Margaret Kennedy, 57, from Dublin, said she would like to talk to him but did not want a secretive meeting behind closed doors.
She said: "We have been refused three times access to the Pope. This means the only way survivors can meet the Pope is by protesting in the street or behind closed doors, where it's orchestrated, managed, controlled. Abuse is about control.
"The Pope is saying 'You come to me and you don't tell anyone what I tell you'.
"It's secret, secret, secret."
She demanded "truth, justice and accountability" from him, adding: "We don't want to hear another apology."
Sue Cox, 63, from Gaydon, Warwickshire, who was raped by a priest in her childhood, said she felt offended by the Pope's visit and did not want to meet him.
She said: "I don't think the Pope should meet abuse victims. Why would abuse victims want to be part of this publicity stunt?
"Saying sorry is easy, offensive and inadequate. What he needs to do is make amends."
The survivors called on the Catholic Church to provide better funding for the support of victims of abuse.
Mr Saunders, 53, said: "We need resources. The Catholic Church is the richest organisation in the world. They could make resources available, no strings attached."
He added that if the Pope was a head of state, he should be arrested when he comes to the UK.
He said: "I'm not a lawyer, but my understanding is he should probably not be accorded a state visit because he's head of something which is not really a state.
"But if he was the head of a legitimate state, then I would say that under international law he should probably be arrested, in the same way that we arrested General Pinochet when he was in the country."
Responding to reports today that more than half the Catholic clergy jailed for child abuse in England and Wales remained in the priesthood, he said the Church lived in "cloud cuckoo land".
"Whether they are defrocked or laicised, what's important is these abusers must be monitored and taken care of because they could still be a danger to children," he said.
David Greenwood, a solicitor who specialises in church sex abuse, called for a compensation scheme for victims in the UK similar to that introduced in Ireland.
He said: "I do see it as a model."
The Pope arrives in Edinburgh tomorrow before he travels on to Glasgow, London and Birmingham.

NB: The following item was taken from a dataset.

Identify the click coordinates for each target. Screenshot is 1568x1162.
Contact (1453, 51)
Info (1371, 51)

In the first state visit by a Pope to Britain, he will meet the Queen and Prime Minister David Cameron during his stay.
Tens of thousands of people are expected to attend several scheduled public events, culminating in a beatification ceremony for Cardinal John Henry Newman on Sunday.
The visit has attracted criticism not only by Catholic child abuse victims but also several other groups, including gay rights organisations.

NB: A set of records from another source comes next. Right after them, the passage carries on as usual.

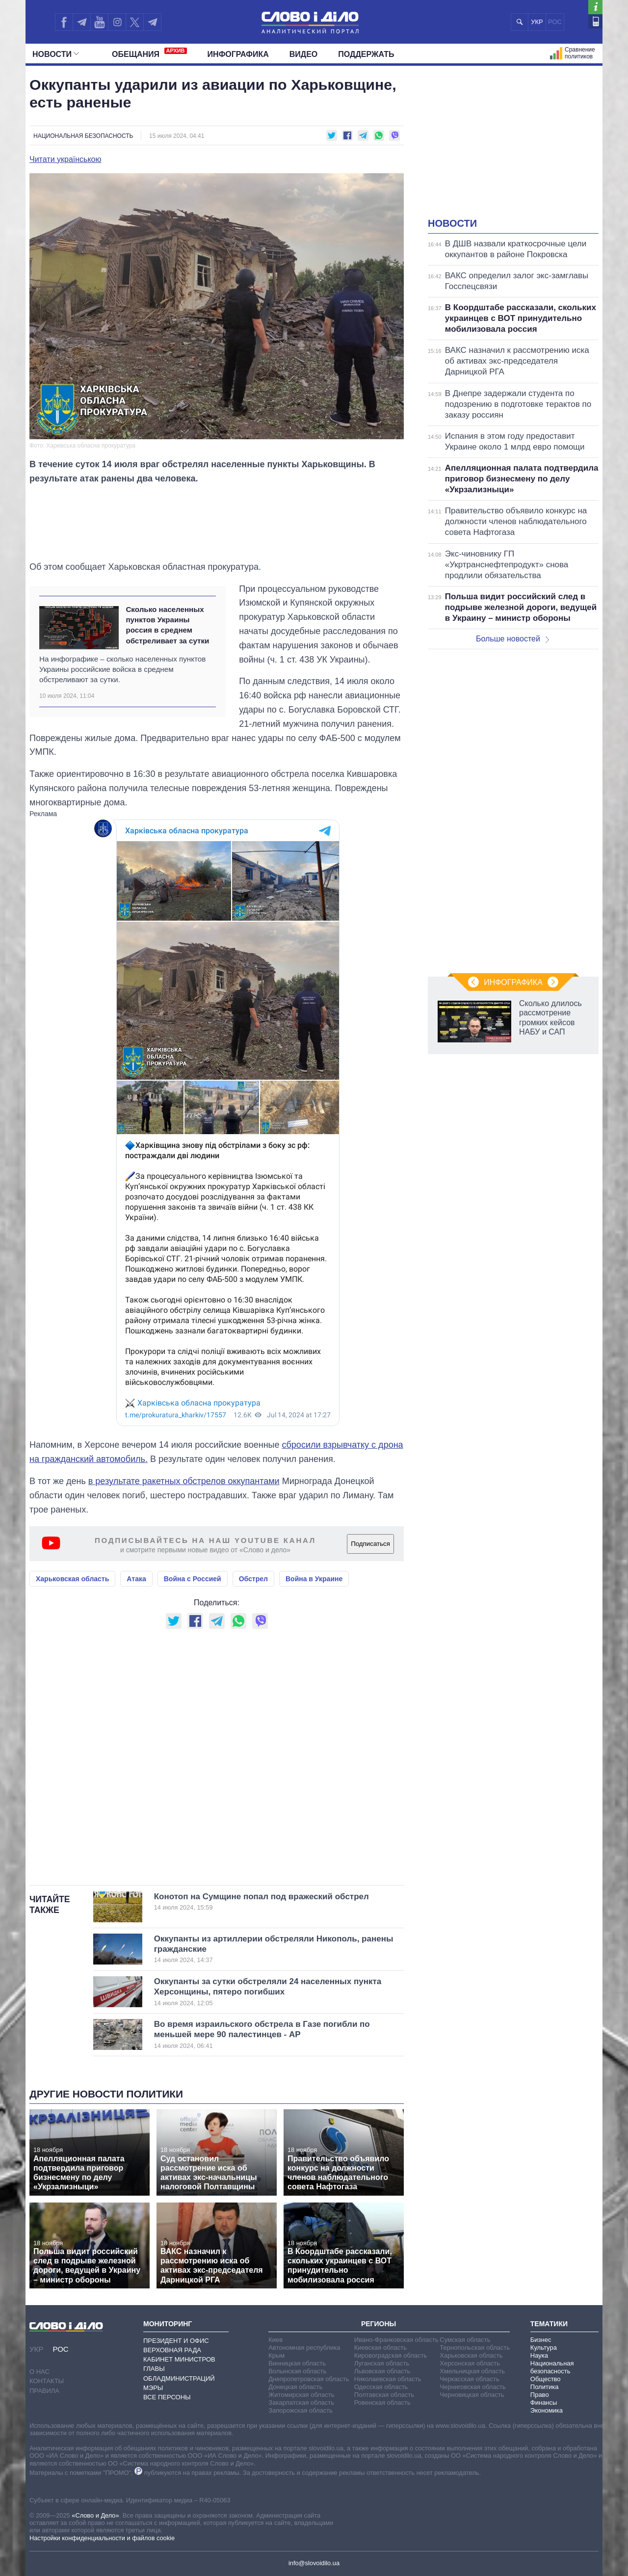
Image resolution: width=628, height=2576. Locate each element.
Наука (539, 2355)
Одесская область (381, 2386)
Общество (545, 2379)
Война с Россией (192, 1579)
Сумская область (465, 2339)
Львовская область (382, 2371)
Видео (303, 54)
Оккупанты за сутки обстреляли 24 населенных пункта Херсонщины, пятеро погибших (268, 1992)
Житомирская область (301, 2394)
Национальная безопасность (83, 136)
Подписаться (370, 1543)
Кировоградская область (390, 2355)
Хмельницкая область (472, 2371)
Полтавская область (384, 2394)
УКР (537, 22)
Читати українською (65, 159)
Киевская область (380, 2347)
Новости (55, 54)
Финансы (543, 2402)
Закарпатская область (301, 2402)
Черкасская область (469, 2379)
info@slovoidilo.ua (314, 2563)
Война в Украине (314, 1579)
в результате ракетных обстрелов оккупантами (184, 1481)
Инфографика (238, 54)
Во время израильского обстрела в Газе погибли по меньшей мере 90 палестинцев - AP (262, 2034)
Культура (543, 2347)
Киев (275, 2339)
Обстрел (253, 1579)
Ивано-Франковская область (396, 2339)
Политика (544, 2386)
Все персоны (167, 2397)
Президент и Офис (176, 2340)
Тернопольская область (475, 2347)
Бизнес (540, 2339)
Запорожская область (300, 2410)
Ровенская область (382, 2402)
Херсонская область (470, 2363)
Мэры (153, 2387)
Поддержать (366, 54)
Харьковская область (72, 1579)
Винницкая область (297, 2363)
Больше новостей (512, 639)
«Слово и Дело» (95, 2515)
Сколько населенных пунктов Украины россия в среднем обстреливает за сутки (167, 625)
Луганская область (382, 2363)
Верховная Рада (172, 2350)
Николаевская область (387, 2379)
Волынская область (297, 2371)
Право (539, 2394)
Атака (136, 1579)
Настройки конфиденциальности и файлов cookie (102, 2538)
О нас (39, 2371)
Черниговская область (473, 2386)
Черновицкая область (472, 2394)
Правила (44, 2390)
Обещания (149, 53)
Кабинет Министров (179, 2359)
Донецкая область (295, 2386)
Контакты (46, 2381)
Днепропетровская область (308, 2379)
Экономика (546, 2410)
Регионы (378, 2324)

And a number of high profile critics argued today that the Pope should not be given the honour of a state visit.
In a letter to The Guardian, Stephen Fry, Professor Richard Dawkins, Terry Pratchett, Philip Pullman, Ed Byrne, Ken Follett, Professor AC Grayling, Claire Rayner and almost 50 others objected to a number of Papal policies.
These included: opposing the distribution of condoms; denying abortion to "even the most vulnerable women"; opposing equal rights for homosexuals and "failing to address" the child abuse problem.
They wrote: "We reject the masquerading of the Holy See as a state and the Pope as a head of state as merely a convenient fiction to amplify the international influence of the Vatican."
The Pope will visit London on Friday and Saturday, when he will meet Archbishop of Canterbury Rowan Williams and the Prime Minister, and host a prayer vigil in Hyde Park.